Apache Kafka® is an event streaming platform. What does that mean?
Kafka combines three key capabilities so you can implement your use cases for event streaming end-to-end with a single battle-tested solution:
- To publish (write) and subscribe to (read) streams of events, including continuous import/export of your data from other systems.
- To store streams of events durably and reliably for as long as you want.
- To process streams of events as they occur or retrospectively.
And all this functionality is provided in a distributed, highly scalable, elastic, fault-tolerant, and secure manner. Kafka can be deployed on bare-metal hardware, virtual machines, and containers, and on-premises as well as in the cloud. You can choose between self-managing your Kafka environments and using fully managed services offered by a variety of vendors.
How does Kafka work in a nutshell?
Kafka is a distributed system consisting of servers and clients that communicate via a high-performance TCP network protocol. It can be deployed on bare-metal hardware, virtual machines, and containers in on-premise as well as cloud environments.
Servers: Kafka is run as a cluster of one or more servers that can span multiple datacenters or cloud regions. Some of these servers form the storage layer, called the brokers. Other servers run Kafka Connect to continuously import and export data as event streams to integrate Kafka with your existing systems such as relational databases as well as other Kafka clusters. To let you implement mission-critical use cases, a Kafka cluster is highly scalable and fault-tolerant: if any of its servers fails, the other servers will take over their work to ensure continuous operations without any data loss.
Clients: They allow you to write distributed applications and microservices that read, write, and process streams of events in parallel, at scale, and in a fault-tolerant manner even in the case of network problems or machine failures. Kafka ships with some such clients included, which are augmented by dozens of clients provided by the Kafka community: clients are available for Java and Scala including the higher-level Kafka Streams library, for Go, Python, C/C++, and many other programming languages as well as REST APIs.
Configuration
Kafka APIs
In addition to command line tooling for management and administration tasks, Kafka has five core APIs for Java and Scala:
- The Admin API to manage and inspect topics, brokers, and other Kafka objects.
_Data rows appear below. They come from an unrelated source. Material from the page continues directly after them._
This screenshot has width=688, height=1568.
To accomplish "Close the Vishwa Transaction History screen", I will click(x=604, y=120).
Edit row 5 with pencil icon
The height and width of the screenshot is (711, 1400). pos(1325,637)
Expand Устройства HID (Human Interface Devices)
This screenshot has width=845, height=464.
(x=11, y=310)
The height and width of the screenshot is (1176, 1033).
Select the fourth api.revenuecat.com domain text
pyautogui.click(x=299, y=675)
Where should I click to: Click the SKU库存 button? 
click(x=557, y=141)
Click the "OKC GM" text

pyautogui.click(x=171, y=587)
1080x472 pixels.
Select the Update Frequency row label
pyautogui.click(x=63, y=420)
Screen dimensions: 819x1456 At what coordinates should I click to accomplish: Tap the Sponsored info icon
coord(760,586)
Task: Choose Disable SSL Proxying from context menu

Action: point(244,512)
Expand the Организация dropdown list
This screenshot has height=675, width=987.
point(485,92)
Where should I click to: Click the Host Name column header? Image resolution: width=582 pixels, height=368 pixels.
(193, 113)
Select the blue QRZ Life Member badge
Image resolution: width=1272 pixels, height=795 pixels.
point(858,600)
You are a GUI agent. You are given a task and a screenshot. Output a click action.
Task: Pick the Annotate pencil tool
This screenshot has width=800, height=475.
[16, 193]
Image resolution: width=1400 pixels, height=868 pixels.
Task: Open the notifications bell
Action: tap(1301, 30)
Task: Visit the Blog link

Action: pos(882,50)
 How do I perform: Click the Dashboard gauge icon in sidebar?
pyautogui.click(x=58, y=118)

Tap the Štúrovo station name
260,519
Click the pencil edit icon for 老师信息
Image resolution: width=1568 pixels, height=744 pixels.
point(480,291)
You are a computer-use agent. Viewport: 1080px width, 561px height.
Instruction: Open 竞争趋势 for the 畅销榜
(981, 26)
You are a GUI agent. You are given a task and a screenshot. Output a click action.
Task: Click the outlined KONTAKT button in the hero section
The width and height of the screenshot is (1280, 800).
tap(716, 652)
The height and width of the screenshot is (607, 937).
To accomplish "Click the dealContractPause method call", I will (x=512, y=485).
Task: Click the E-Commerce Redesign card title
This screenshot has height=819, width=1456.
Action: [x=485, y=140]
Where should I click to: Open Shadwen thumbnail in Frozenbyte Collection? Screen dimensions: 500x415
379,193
- The Producer API to publish (write) a stream of events to one or more Kafka topics.
- The Consumer API to subscribe to (read) one or more topics and to process the stream of events produced to them.
- The Kafka Streams API to implement stream processing applications and microservices. It provides higher-level functions to process event streams, including transformations, stateful operations like aggregations and joins, windowing, processing based on event-time, and more. Input is read from one or more topics in order to generate output to one or more topics, effectively transforming the input streams to output streams.
- The Kafka Connect API to build and run reusable data import/export connectors that consume (read) or produce (write) streams of events from and to external systems and applications so they can integrate with Kafka. For example, a connector to a relational database like PostgreSQL might capture every change to a set of tables. However, in practice, you typically don't need to implement your own connectors because the Kafka community already provides hundreds of ready-to-use connectors.